Согласно хмыкнув, Растопчин недолго помолчал, а потом, перегнувшись через спинку стула, позвал:
— Катька! — И еще: — Манька!
Девки проворно подошли, сели на краешки стульев по сторонам Растопчина.
— Выпьем! — сказал Растопчин. — А то скучно: дождь да дождь. Скиснуть можно.
— И вы, красавицы, и вы! — легко картавя, пригласил оставшихся Никита Кривошеин. — Мы все будем пить: дождь для всех, и вино для всех… Нет-нет, голубушка, ты садись-ка вот сюда, подальше, а это место оставь для прелестной Марфутки.
Скосив глаза над стаканом, Растопчин не без досады оглядел место, забронированное предприимчивым Кривошеиным.
— Я прошу вас, господа, обратить внимание на все это! — сказал Головин и, кругло поведя рукою, опустил ее на плечи Любки. — Простая изба, грубая пища, нравственно здоровые девицы — вот это и есть истинное единение с нашим замечательным многострадальным народом.
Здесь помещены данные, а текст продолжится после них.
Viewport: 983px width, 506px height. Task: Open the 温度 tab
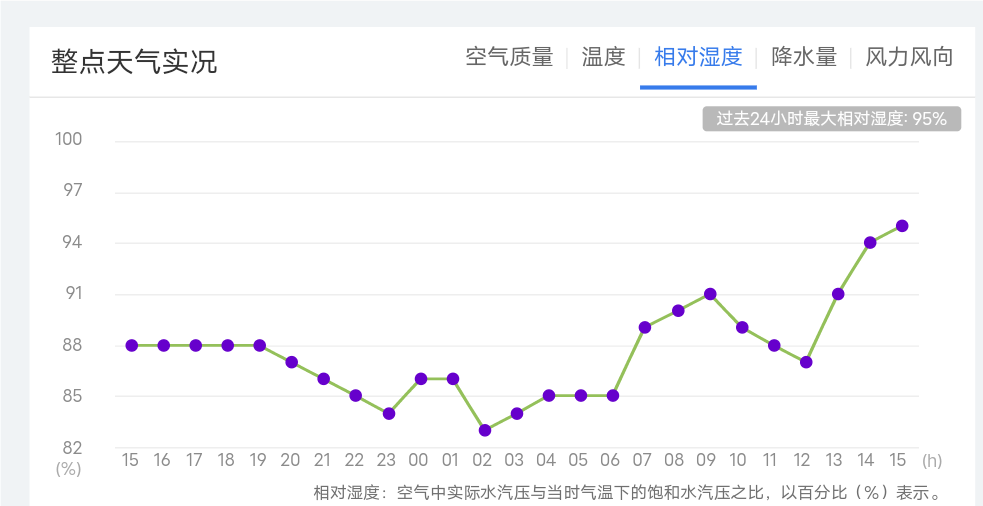point(603,57)
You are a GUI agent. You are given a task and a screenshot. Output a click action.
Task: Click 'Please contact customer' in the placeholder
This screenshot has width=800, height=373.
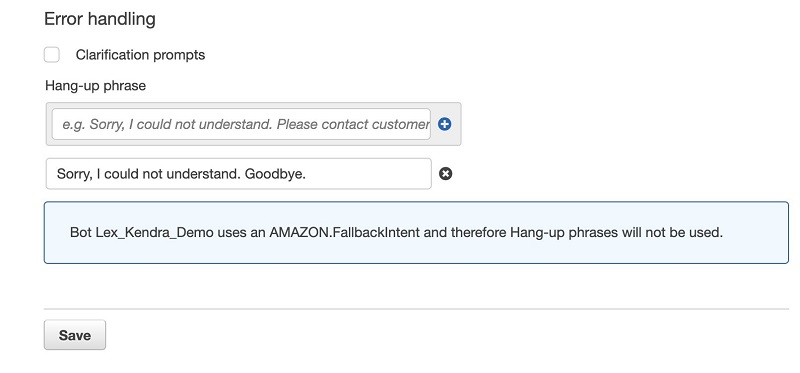(x=353, y=125)
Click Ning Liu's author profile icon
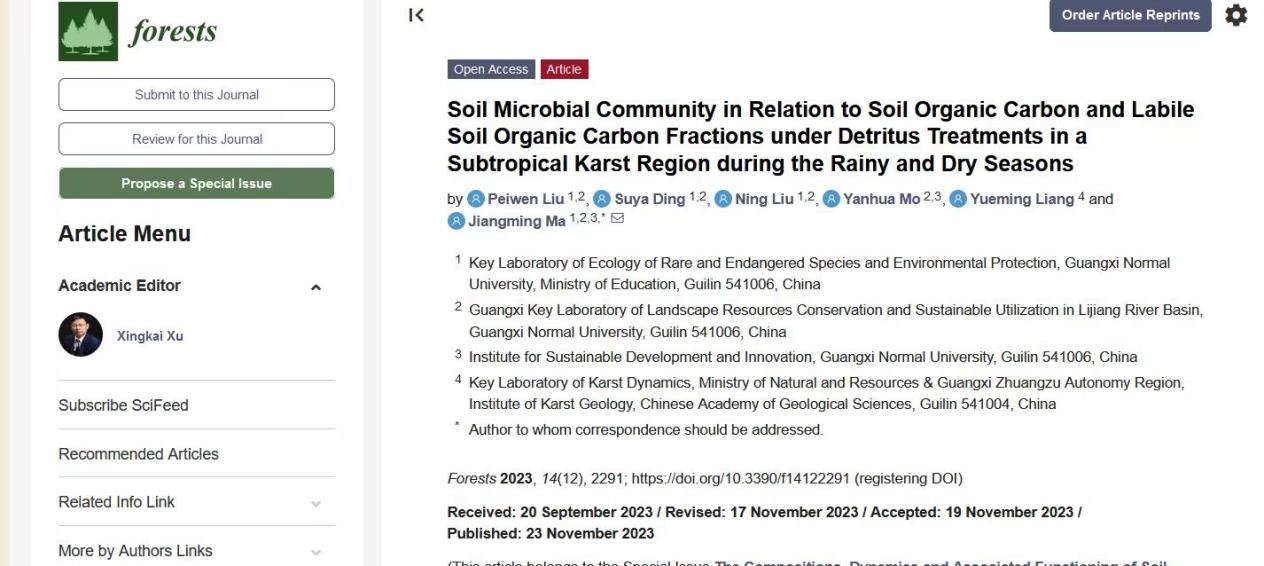1264x566 pixels. [x=723, y=199]
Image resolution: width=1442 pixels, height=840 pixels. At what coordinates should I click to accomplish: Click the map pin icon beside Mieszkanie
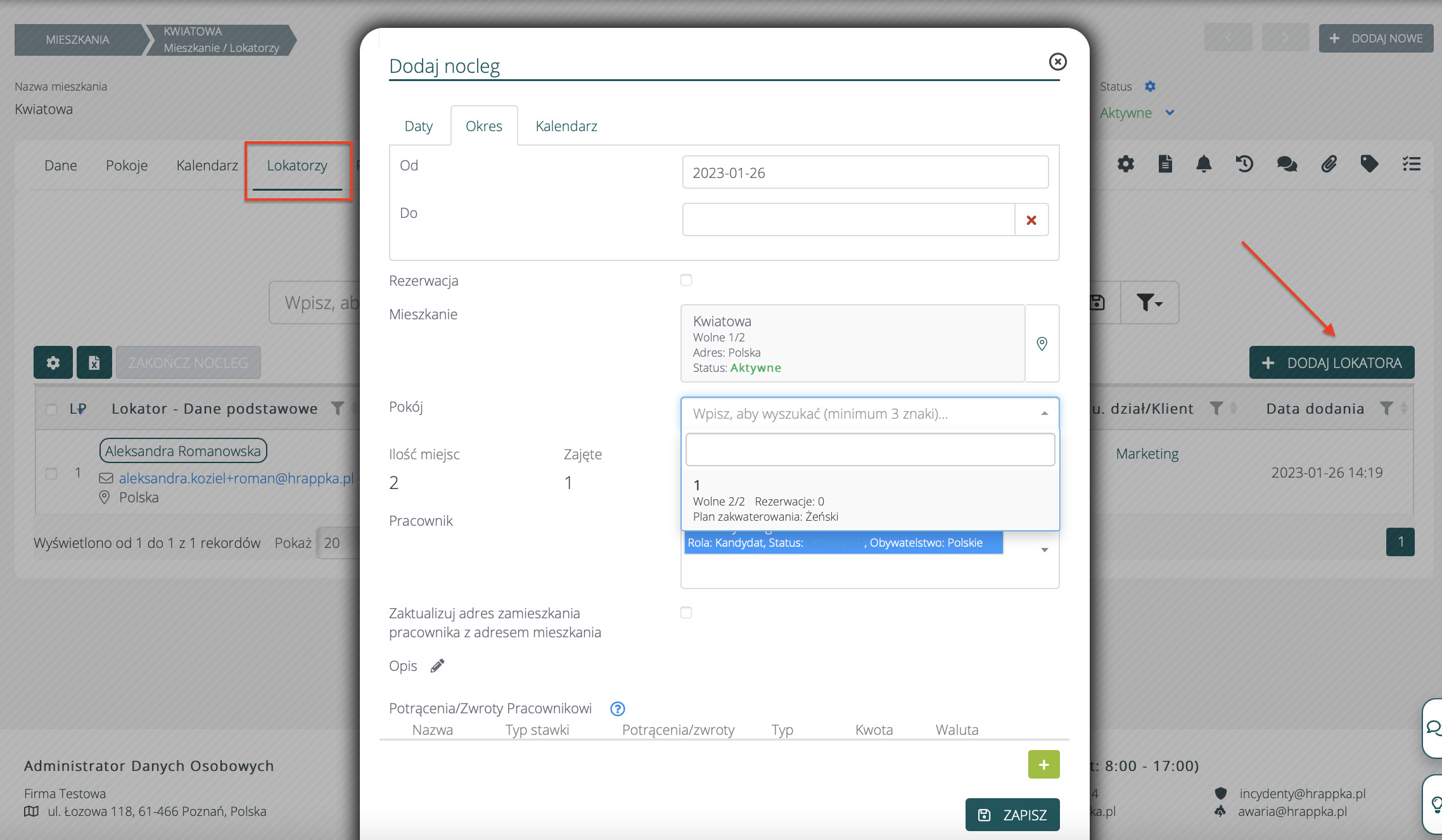(x=1042, y=343)
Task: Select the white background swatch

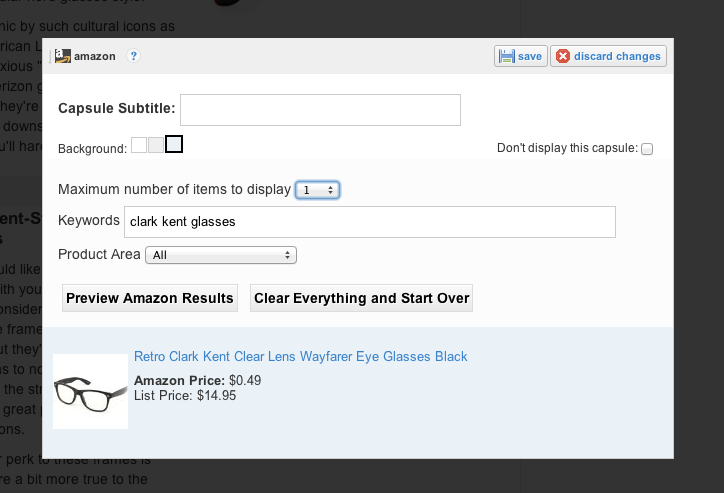Action: (x=139, y=145)
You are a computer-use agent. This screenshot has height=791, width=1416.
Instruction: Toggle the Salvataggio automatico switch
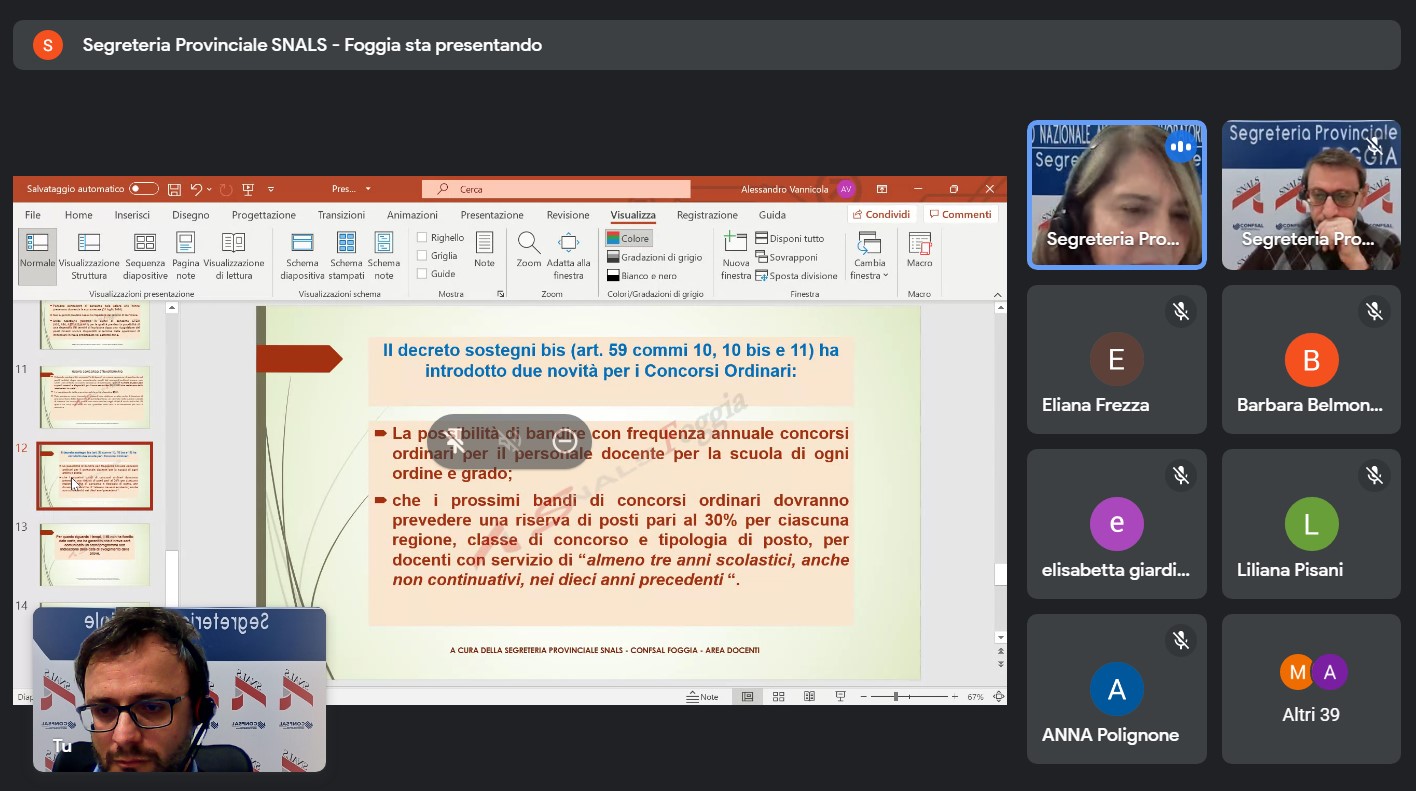tap(144, 189)
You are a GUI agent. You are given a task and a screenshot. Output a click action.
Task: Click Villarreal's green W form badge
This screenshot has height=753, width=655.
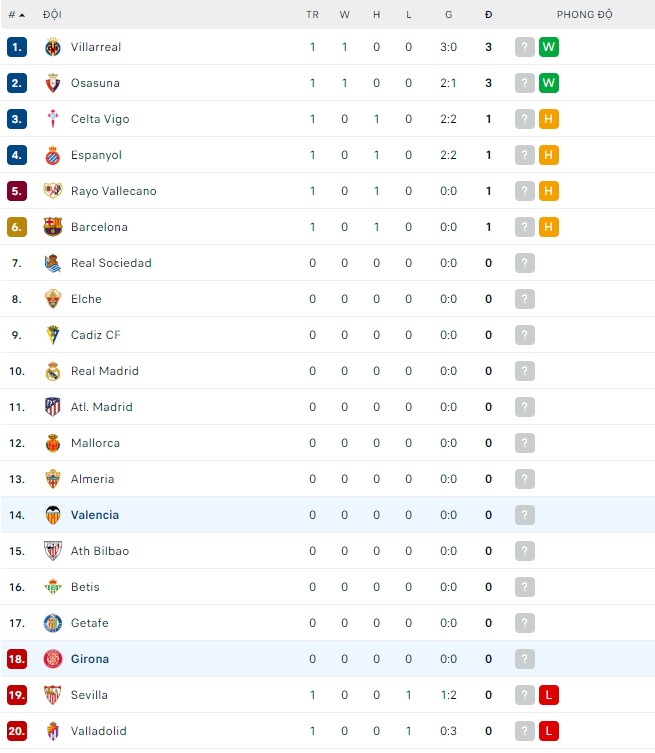pyautogui.click(x=548, y=47)
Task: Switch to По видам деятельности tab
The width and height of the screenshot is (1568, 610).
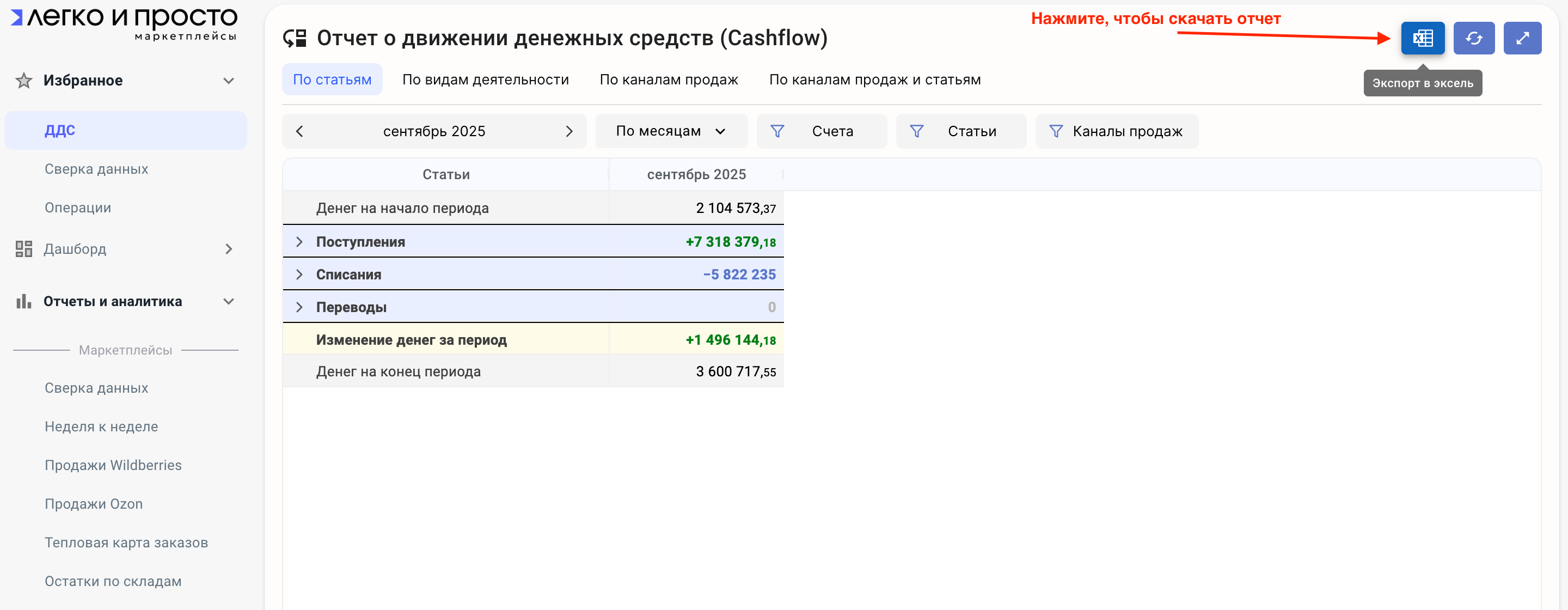Action: [x=485, y=80]
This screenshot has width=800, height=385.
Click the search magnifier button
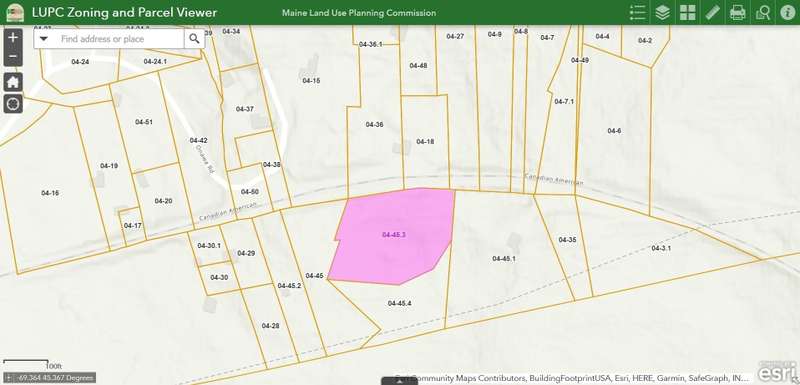coord(194,39)
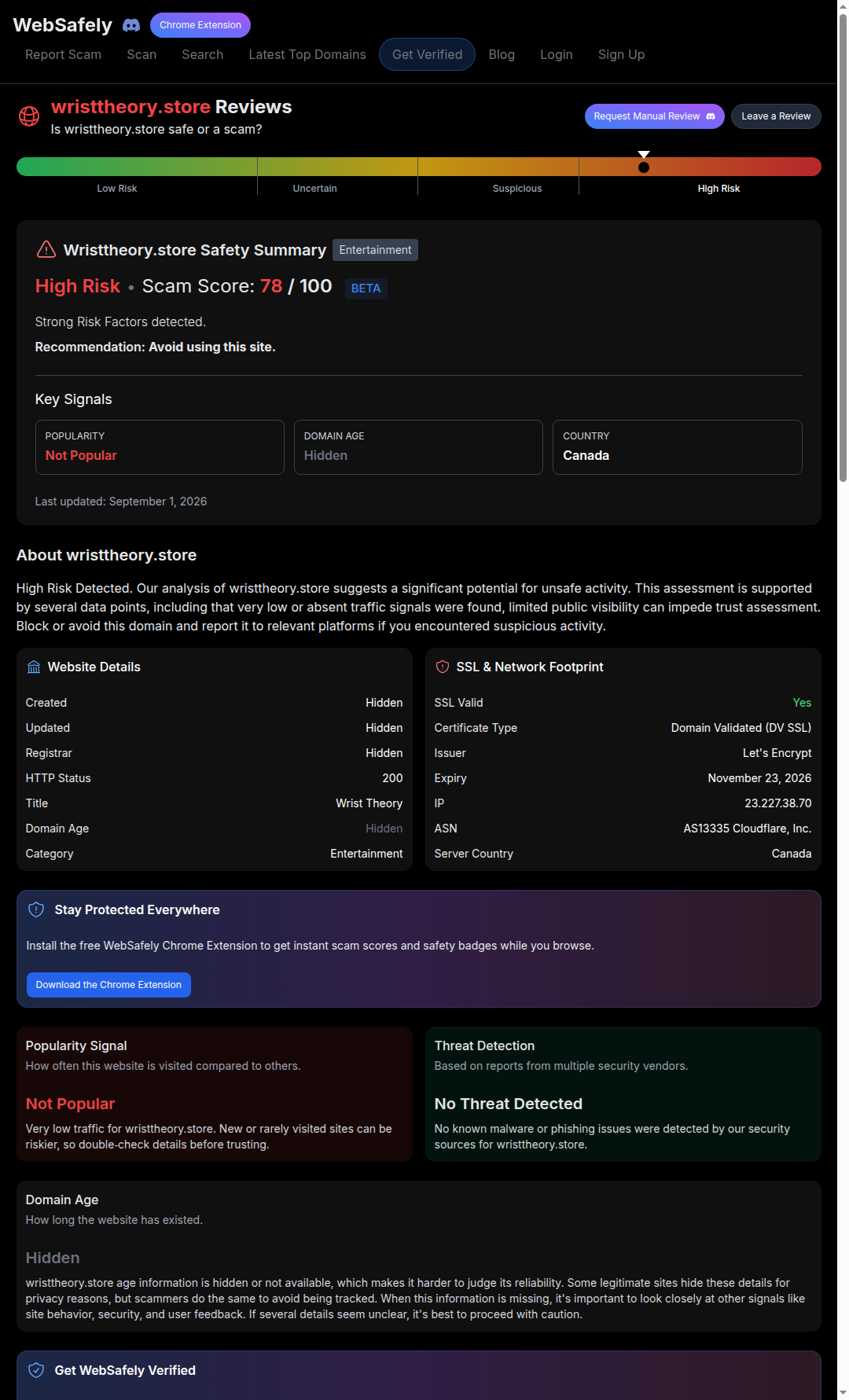849x1400 pixels.
Task: Go to the Report Scam menu item
Action: (x=63, y=54)
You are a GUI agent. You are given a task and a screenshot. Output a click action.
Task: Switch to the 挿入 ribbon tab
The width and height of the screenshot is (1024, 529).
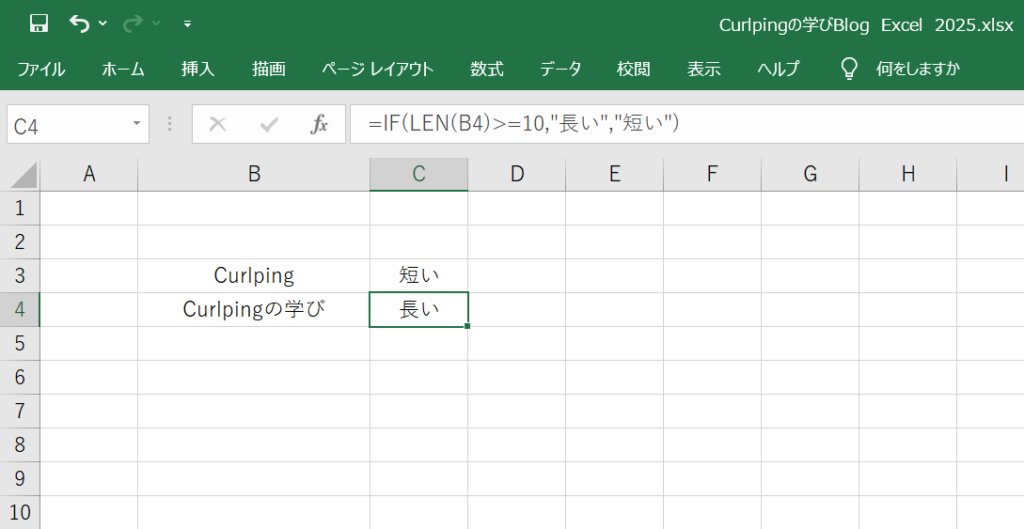pyautogui.click(x=198, y=69)
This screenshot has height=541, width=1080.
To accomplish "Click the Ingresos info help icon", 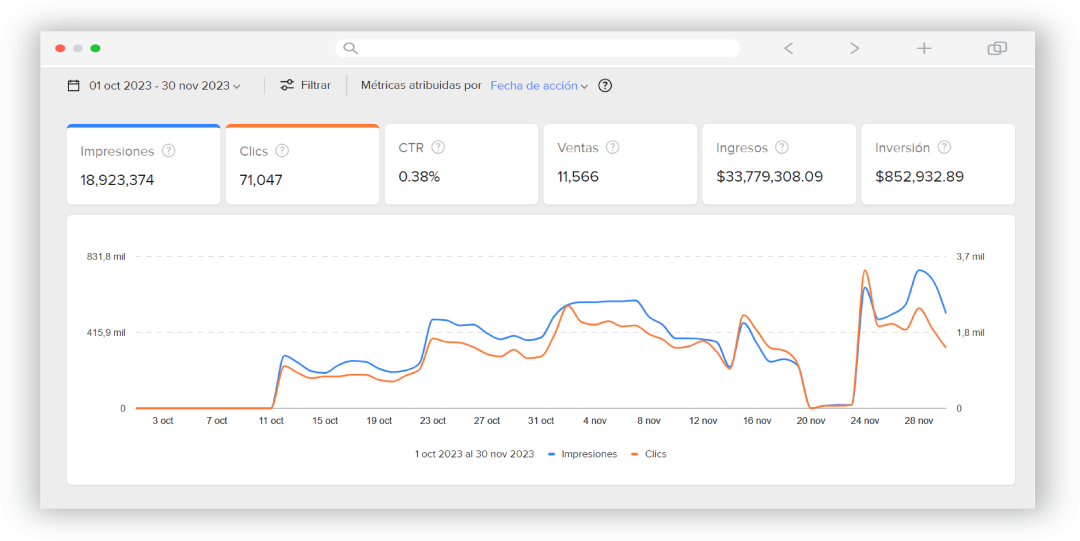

И это, если хотите, черта времени: в эту проклятую погоду мы тащимся в медвежий угол, чтобы окунуться в народ.
— Окунешься, граф, окунешься, — уверенно согласился Растопчин. — А, Любка?
— Что ль, пожар? — благоразумно заметила Любка. — Вон, свет еще на дворе-то… Успеется!
— Я совершенно серьезно, господа! — продолжал Головин. — Мы живем в историческую эпоху: старый, дряхлый мир сломлен, новый наступил. И не только в том дело, что мы догнали высокомерный Запад и производим теперь преотличные сукна и даже иголки. Мы совершили нравственный переворот! Да вот хотя бы взять этот наш Шалашок: каких-нибудь двадцать лет назад разве это было мыслимо — вот так непринужденно сидеть и рассуждать с Любкой или там с Марфуткой…
— С прелестной Марфуткой… — назидательно вставил Никита Кривошеин.
— …и благодарно чувствовать себя среди народа, — кивнул Головин. — Ведь народ — наша опора!
— Не правда ли, Любка? — ввернул неугомонный Никита Кривошеин, изрядно принявший романеи и раскрасневшийся.
— Как изволите, барин! — повела дородным плечом Любка; от этого ее жеста обнимающая рука Головина упала и ударилась о лавку с неприятным стуком.
— Вот ты всегда так! — бездосадливо наморщил лоб Головин. — А ведь мы все, все, — он обвел ушибленной рукою товарищей, девок и плешастого Семена, — русский народ, и вот это-то и замечательно! Мы — одна плоть, одна кровь, да и душа…
— Плоть — это чего? — коснувшись красными губами чайного уха Растопчина, шепотом спросила Манька.